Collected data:

##############################

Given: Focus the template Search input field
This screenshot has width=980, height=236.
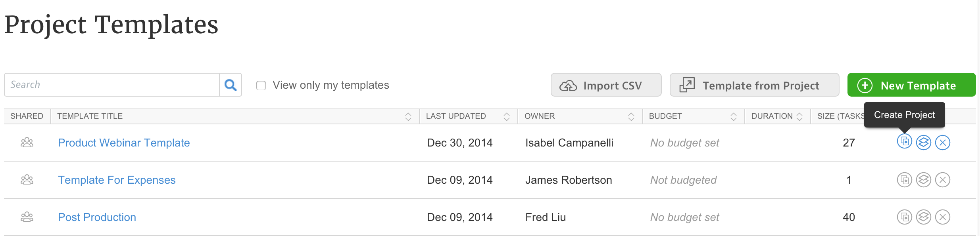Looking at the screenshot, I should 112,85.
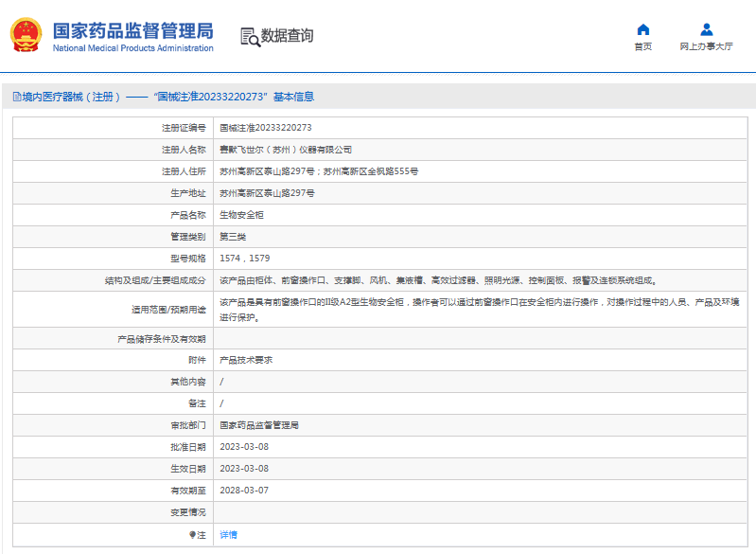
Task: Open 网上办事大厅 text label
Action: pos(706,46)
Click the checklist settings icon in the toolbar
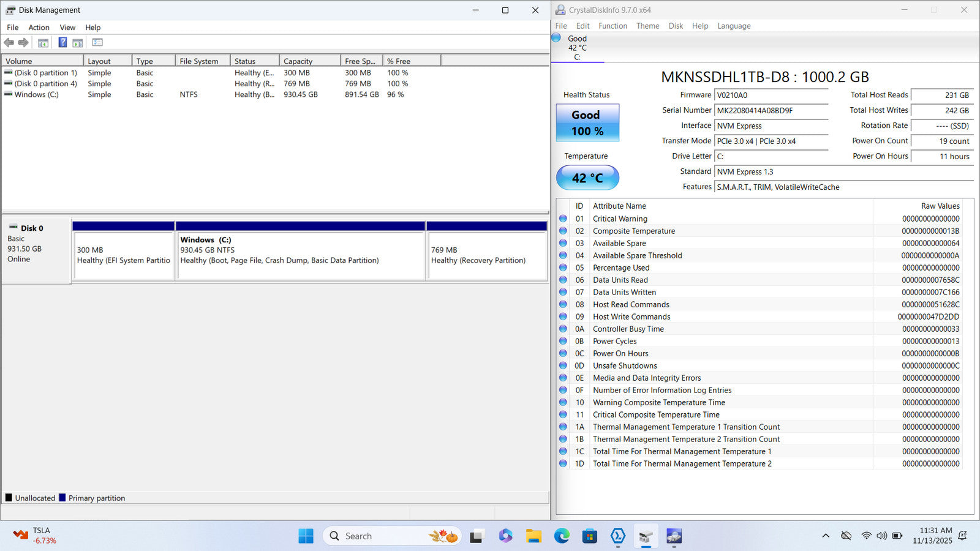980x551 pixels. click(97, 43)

##############################

**Requirement:**
Any picture among the entries must be skipped; copy all else exactly.

**Response to the exercise:**
Given: Focus the template Search input field
This screenshot has width=980, height=236.
Looking at the screenshot, I should 112,85.
Task: Open 网上办事大厅 text label
Action: pos(706,46)
Click the checklist settings icon in the toolbar
980x551 pixels. click(97, 43)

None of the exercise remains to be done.